Sunday, April 21, 2013

Friday

We buried Hawk on Friday morning. It was a hard morning. Maybe not as hard as we had expected though. The funeral went a little different than we were originally told. We were told that we could see him at the mortuary and that we could carry his casket from the car to his site. Those things didn't happen. When we went to place some flowers at his site before the funeral, Hawk was already there. I wasn't ready for that. The funeral director advised us not to see him again. We were okay with this because we really do want to remember him as he was at the hospital after he was born. We are so glad that we did get to see him again that Tuesday. It would have been devastating without that second time to see him and talk to him. We were able to place the book, Goodnight Moon, 3 family pictures (Copper hugging Melvin; Mexico pic of Copper, Aubrey, and I at Tulum; and Aubrey and I holding Hawk at the hospital), and Copper's Beanie Baby Brobee in his casket. We didn't get to be alone with him. We had to share the moment with the funeral director and grave worker standing nearby. It was weird and threw us for a bit of a loop. It's not easy to have plans change for this kind of event. We were mentally prepared for one thing and something different happened. Somehow we managed to roll with it. Copper enjoyed walking around and looking at all the flowers, toys, and gifts that were left at all the other graves around us. Everyone arrived at 11:00. My family: Mom, Dad, Derek, Lisa, Lucy, Drew, and Lia; Aubrey's Mom, his sister Rian, and her son Kai; my mom's good friend Trish; my friends Kellie and Jay and Shelly and Shawn. Shortly after, my mom read a poem. It was hard to hear, but felt so good to hear it. Then Aubrey and I covered his little casket with Aubrey's baby blanket and we watched as he was lowered into the ground and the vault was sealed. Then we left.

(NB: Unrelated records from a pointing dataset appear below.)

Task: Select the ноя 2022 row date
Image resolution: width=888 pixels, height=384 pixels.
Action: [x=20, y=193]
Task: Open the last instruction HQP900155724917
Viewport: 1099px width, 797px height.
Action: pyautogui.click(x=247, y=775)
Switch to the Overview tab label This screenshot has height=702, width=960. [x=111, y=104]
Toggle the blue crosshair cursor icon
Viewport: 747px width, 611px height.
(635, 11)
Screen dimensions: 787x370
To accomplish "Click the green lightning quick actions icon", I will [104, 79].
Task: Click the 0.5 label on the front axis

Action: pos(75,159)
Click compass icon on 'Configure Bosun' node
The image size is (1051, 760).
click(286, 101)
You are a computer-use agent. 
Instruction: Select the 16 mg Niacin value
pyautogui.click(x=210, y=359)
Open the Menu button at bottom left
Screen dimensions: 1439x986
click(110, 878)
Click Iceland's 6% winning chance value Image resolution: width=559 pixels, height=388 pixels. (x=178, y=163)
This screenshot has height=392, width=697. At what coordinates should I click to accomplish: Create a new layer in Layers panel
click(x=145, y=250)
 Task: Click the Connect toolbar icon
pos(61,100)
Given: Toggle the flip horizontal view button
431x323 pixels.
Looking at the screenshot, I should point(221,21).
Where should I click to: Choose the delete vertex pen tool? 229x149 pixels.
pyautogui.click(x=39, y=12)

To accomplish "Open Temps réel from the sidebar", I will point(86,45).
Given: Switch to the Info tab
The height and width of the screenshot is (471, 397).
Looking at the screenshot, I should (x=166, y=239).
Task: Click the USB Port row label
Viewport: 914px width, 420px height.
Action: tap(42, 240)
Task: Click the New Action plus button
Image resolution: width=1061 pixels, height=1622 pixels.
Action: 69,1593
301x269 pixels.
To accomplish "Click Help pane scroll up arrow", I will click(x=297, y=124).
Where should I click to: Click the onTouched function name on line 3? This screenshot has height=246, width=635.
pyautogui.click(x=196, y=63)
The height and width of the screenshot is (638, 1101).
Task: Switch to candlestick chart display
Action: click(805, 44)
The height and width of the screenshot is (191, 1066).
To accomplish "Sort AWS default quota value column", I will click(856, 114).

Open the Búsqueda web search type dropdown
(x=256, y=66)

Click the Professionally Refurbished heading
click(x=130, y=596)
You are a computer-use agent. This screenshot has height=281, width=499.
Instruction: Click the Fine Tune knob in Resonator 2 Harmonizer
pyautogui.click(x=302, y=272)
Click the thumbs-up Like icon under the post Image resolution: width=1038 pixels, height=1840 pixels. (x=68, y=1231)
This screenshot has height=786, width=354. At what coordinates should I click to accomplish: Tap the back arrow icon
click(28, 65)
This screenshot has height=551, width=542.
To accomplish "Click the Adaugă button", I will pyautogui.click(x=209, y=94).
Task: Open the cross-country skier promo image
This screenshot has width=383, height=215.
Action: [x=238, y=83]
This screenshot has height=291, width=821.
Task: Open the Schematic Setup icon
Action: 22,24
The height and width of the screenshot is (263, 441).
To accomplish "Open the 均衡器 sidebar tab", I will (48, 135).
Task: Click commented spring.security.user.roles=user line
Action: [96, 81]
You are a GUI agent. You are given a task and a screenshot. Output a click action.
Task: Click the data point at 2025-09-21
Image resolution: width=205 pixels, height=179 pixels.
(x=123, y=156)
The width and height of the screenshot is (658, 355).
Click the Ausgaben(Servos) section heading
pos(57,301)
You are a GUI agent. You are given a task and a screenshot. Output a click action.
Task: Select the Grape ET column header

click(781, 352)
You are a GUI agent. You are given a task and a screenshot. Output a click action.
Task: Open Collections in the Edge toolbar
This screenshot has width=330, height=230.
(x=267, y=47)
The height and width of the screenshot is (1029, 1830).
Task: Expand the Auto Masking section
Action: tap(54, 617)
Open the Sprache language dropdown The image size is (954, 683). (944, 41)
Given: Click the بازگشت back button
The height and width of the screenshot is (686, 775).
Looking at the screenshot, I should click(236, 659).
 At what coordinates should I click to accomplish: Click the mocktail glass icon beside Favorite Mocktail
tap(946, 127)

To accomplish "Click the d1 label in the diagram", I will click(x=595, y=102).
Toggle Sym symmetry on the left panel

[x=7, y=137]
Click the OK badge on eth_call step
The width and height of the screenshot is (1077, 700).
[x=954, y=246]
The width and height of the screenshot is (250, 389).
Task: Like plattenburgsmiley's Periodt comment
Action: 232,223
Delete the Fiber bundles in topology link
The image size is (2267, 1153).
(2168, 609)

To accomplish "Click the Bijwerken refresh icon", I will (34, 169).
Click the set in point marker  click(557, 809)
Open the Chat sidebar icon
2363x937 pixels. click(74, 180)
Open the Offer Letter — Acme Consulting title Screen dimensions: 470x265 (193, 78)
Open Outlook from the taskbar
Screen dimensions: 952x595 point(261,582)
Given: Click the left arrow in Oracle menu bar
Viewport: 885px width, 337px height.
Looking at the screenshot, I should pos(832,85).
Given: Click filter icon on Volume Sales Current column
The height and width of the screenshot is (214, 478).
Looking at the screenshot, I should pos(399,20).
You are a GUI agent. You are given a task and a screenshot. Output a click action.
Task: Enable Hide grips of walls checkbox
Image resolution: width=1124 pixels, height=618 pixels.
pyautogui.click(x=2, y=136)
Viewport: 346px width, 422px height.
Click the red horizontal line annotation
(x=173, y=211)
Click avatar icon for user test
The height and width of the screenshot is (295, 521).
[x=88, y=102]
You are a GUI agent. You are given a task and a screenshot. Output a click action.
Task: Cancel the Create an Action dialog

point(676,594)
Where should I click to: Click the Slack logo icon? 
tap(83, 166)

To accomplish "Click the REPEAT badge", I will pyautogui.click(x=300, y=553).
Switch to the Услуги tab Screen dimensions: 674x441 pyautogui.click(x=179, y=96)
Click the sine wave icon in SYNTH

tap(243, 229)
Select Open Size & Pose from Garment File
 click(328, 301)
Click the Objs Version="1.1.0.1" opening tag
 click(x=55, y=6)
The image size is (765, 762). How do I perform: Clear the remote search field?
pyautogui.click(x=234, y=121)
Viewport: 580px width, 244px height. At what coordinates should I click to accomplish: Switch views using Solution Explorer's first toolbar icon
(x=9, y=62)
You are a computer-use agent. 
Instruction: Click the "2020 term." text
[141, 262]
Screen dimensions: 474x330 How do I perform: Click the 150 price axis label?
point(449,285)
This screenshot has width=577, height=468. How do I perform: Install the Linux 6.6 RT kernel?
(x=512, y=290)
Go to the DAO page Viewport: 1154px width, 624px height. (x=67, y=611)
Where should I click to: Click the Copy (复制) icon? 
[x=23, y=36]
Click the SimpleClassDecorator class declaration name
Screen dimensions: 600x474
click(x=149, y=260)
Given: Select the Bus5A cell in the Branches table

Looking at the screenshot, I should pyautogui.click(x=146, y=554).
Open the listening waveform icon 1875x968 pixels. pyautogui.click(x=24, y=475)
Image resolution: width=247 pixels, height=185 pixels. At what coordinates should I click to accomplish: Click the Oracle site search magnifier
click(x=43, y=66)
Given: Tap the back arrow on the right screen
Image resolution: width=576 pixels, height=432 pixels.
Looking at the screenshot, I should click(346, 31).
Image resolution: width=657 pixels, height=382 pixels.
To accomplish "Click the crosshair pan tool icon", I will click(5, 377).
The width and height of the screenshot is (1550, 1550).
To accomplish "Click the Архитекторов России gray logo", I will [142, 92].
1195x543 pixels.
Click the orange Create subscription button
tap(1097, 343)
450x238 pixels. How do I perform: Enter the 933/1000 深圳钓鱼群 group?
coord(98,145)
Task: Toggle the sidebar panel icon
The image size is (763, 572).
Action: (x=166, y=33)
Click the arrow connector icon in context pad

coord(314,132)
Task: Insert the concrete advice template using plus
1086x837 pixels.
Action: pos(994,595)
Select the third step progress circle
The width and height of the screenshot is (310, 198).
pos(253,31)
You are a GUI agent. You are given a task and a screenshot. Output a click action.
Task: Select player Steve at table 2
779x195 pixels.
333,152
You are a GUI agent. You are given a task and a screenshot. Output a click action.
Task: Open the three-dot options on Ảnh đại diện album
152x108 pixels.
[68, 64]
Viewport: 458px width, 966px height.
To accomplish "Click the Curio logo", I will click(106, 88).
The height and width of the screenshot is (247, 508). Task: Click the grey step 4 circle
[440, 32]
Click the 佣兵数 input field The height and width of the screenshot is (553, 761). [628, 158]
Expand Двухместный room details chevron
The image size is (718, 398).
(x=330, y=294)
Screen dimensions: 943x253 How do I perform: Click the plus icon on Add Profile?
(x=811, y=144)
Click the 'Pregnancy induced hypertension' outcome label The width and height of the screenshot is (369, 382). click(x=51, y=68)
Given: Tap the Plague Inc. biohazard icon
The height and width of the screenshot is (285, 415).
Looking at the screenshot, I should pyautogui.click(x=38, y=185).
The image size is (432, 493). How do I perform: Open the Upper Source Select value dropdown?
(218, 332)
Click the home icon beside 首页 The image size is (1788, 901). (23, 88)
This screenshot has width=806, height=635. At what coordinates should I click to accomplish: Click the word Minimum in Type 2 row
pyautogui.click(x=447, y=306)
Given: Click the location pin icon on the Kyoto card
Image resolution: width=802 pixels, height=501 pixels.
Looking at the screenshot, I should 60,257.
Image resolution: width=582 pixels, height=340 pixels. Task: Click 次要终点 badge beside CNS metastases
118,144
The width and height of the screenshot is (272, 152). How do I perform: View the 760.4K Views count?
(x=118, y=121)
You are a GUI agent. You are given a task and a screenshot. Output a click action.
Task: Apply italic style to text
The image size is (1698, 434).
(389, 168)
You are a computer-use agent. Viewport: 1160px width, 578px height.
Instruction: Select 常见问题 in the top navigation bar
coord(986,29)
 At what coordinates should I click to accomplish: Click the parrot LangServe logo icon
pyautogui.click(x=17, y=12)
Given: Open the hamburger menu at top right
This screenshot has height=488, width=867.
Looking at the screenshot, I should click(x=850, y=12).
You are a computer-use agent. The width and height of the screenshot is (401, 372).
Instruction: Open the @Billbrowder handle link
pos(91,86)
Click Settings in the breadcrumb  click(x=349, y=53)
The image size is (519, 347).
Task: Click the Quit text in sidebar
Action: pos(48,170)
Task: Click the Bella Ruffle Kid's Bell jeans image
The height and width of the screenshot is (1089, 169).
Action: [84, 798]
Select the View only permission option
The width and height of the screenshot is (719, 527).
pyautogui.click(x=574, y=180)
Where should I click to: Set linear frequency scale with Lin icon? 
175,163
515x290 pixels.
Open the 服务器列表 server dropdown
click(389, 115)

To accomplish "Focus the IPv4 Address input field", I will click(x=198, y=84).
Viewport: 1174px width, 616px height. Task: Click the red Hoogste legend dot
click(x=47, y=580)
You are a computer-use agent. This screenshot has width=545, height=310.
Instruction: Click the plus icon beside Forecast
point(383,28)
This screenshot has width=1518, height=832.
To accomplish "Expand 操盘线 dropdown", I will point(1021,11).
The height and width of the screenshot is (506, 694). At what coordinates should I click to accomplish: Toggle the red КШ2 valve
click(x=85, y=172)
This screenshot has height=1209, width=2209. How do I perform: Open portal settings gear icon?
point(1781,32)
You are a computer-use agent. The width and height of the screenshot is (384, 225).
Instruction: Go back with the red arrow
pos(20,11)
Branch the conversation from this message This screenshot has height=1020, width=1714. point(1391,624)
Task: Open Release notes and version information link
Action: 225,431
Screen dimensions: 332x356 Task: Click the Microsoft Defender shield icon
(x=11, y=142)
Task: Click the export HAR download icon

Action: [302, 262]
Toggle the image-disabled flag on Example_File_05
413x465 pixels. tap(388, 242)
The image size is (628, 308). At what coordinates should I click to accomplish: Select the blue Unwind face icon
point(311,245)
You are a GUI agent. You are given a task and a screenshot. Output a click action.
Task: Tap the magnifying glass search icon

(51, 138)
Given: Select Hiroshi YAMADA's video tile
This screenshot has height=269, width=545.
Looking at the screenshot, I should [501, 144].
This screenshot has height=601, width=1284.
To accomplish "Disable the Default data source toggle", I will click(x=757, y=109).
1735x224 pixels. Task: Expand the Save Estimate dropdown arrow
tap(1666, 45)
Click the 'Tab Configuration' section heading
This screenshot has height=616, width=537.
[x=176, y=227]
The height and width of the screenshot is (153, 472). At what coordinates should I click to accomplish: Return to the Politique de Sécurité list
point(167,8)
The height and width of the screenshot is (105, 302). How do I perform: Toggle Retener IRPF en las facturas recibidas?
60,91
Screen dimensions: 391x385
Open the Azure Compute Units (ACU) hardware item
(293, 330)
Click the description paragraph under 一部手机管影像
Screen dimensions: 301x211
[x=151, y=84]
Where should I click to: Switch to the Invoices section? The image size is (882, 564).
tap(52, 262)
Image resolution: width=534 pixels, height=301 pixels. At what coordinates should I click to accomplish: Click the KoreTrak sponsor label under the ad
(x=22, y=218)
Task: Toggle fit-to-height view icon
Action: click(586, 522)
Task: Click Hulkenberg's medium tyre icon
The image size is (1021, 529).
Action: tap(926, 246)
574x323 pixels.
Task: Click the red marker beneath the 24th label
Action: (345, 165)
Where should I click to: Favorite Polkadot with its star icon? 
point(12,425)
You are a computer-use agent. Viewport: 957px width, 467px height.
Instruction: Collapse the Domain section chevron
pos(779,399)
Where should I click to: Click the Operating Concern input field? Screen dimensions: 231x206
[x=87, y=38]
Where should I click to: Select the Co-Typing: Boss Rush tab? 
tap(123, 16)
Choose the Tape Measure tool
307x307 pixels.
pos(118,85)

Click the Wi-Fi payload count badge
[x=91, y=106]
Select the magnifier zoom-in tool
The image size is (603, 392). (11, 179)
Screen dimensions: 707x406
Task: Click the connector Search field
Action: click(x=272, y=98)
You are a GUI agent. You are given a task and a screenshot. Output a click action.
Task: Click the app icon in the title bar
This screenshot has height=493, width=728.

We came back later that day to pick up all of the flowers so they wouldn't wilt in the cold night air and to place a ridiculously large pinwheel at his site. This next part kind of cracks me up, but it really made Aubrey mad...When we let Melvin out of the car, he immediately peed on some flowers in the first row and then bee lined to Hawk's flowers and peed on them. I think it's funny/ironic because we chose Hawk's site to minimize the possibility of dog's peeing on his stuff and it turns out that Melvin was probably the first dog to do it.


Yesterday was Saturday. I didn't cry all day. Aubrey, Copper, and I went to Hawk's site to bring him the flowers from Friday and I actually smiled as we pulled up. The oversized orange and white polka dotted pinwheel made me smile. When I walked up to the site, I noticed that a certain someone wrote "Grandma Strong" in the dirt. That made me smile too.

The cemetery has always been a relaxing and serene place for me. Aubrey and I both enjoy visiting other cemeteries when we travel. Even though our tiny baby boy is buried here, it is still a calm place for me.

I think about Hawk all the time. But now it's not with a sense of dread of the shitty things that we had to do all week. Now I look forward to visiting him at the cemetery. There is something about having him buried that has given me a sense of peace about this whole situation. The "calm" moments now outweigh the downs.